++++ Data for this exercise ++++

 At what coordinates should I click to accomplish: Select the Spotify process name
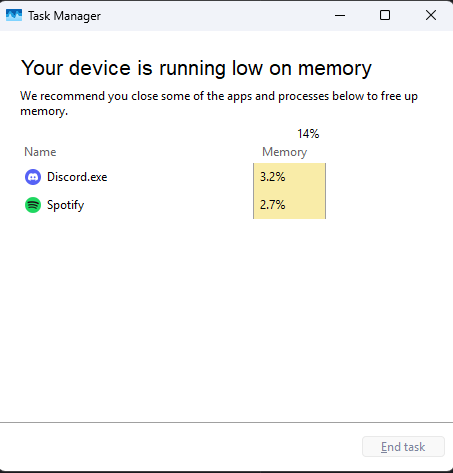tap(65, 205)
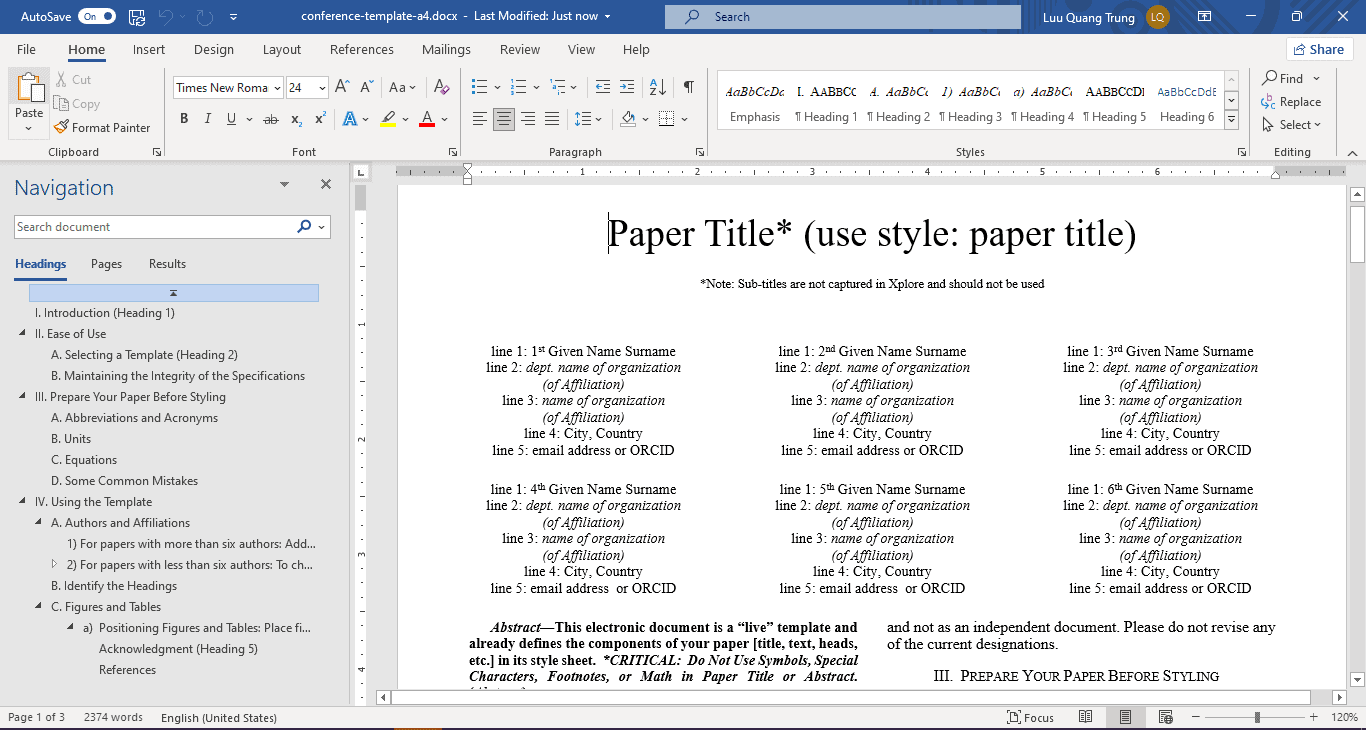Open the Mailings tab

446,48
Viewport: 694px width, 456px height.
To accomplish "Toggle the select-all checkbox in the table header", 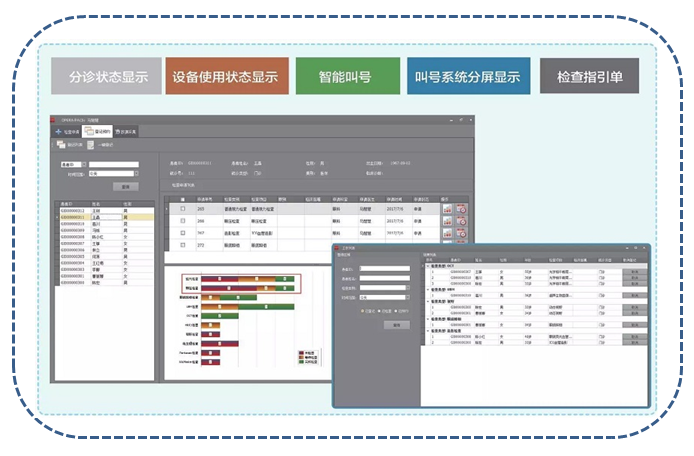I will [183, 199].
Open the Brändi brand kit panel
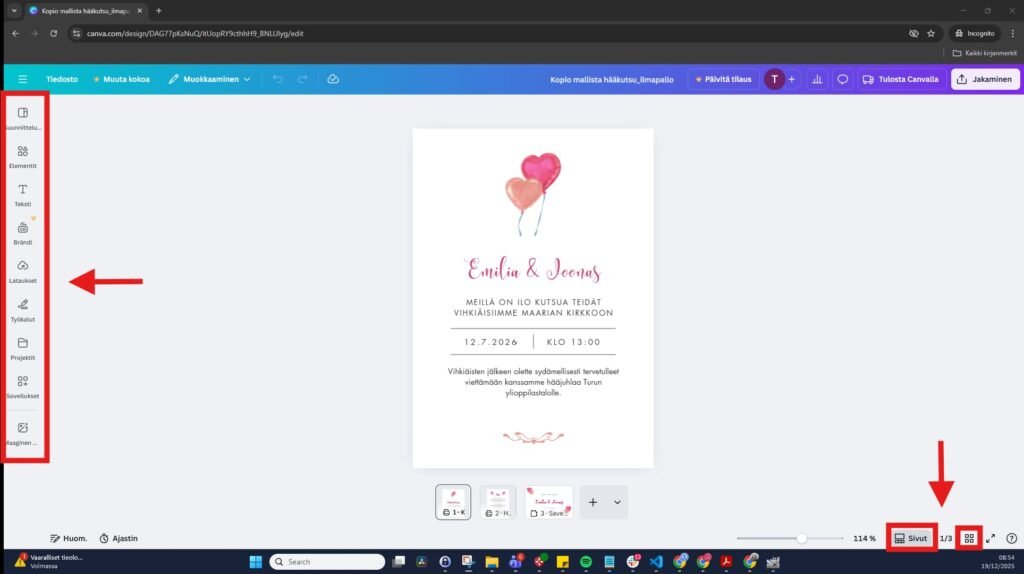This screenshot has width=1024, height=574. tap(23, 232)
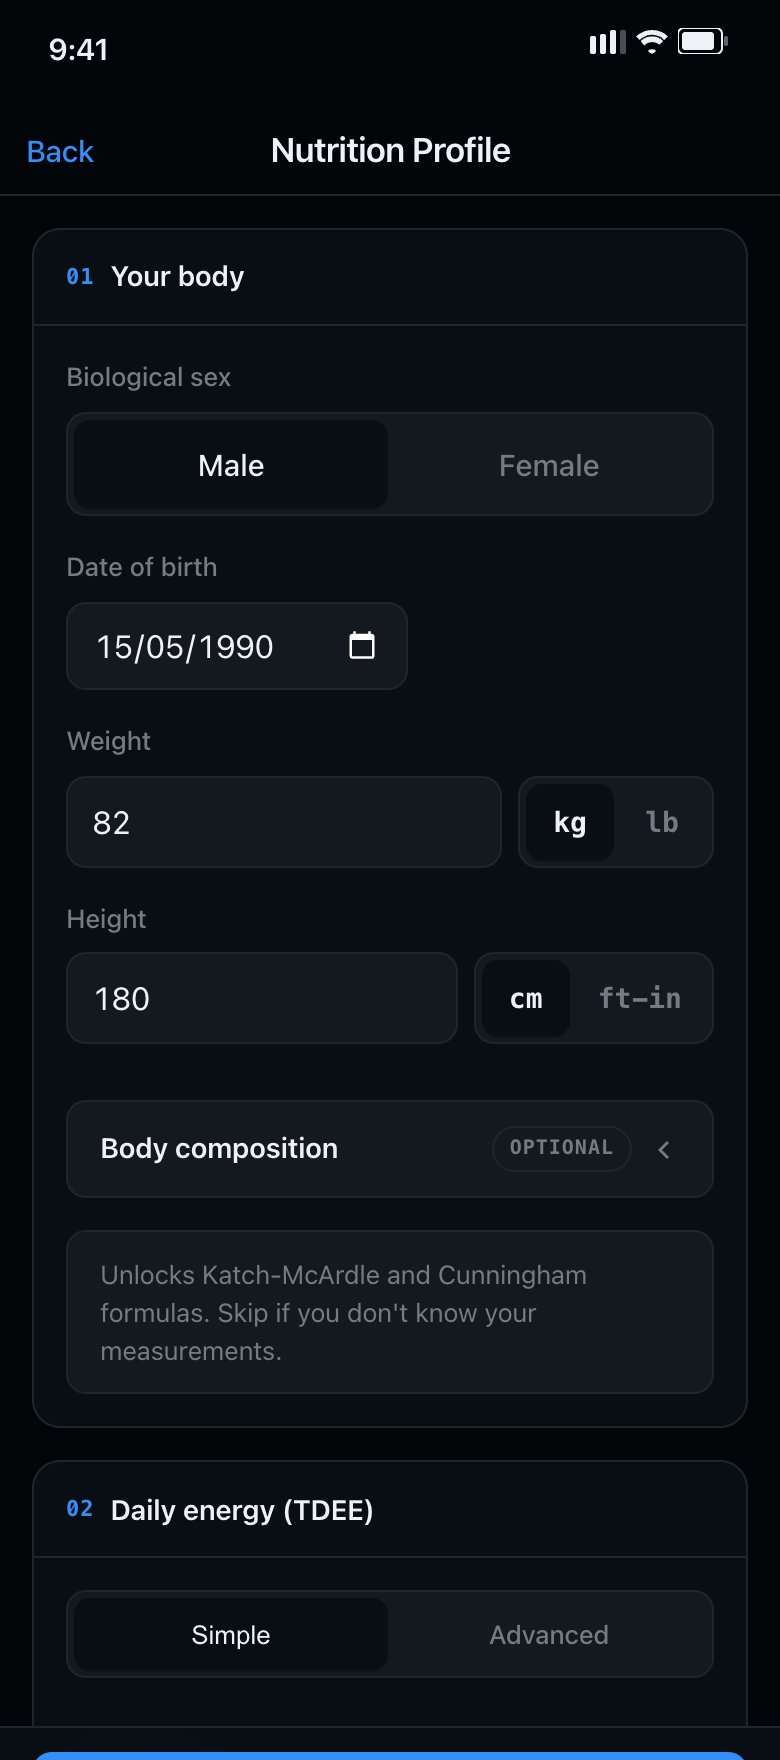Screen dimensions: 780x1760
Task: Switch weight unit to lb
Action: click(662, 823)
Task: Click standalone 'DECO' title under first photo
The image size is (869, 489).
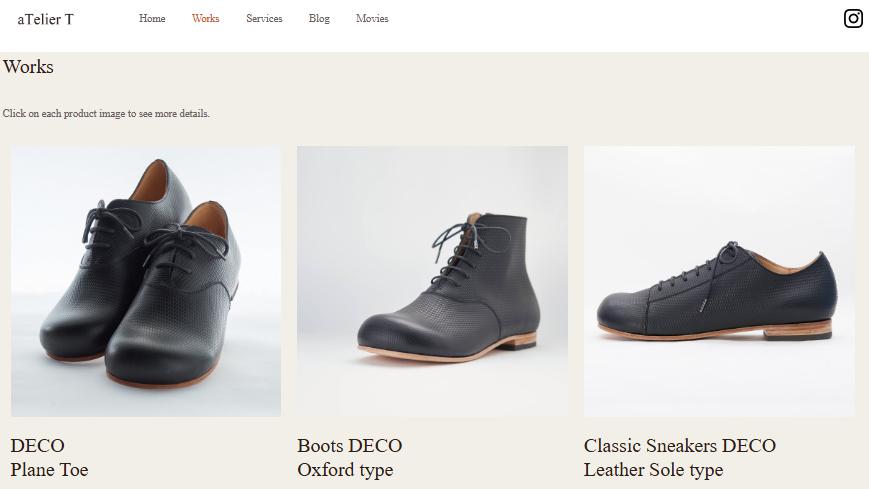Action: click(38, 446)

++++
++++ Data for this exercise ++++

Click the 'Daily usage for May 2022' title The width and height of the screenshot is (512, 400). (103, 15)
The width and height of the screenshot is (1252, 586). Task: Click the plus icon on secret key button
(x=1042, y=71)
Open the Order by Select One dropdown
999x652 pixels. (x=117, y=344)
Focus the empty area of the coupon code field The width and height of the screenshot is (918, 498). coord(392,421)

++++

Work request:
Go through the entries and return each line where the word "title" occurs.

Written answer:
Task: Click standalone 'DECO' title under first photo
Click the 'Daily usage for May 2022' title The width and height of the screenshot is (512, 400). (103, 15)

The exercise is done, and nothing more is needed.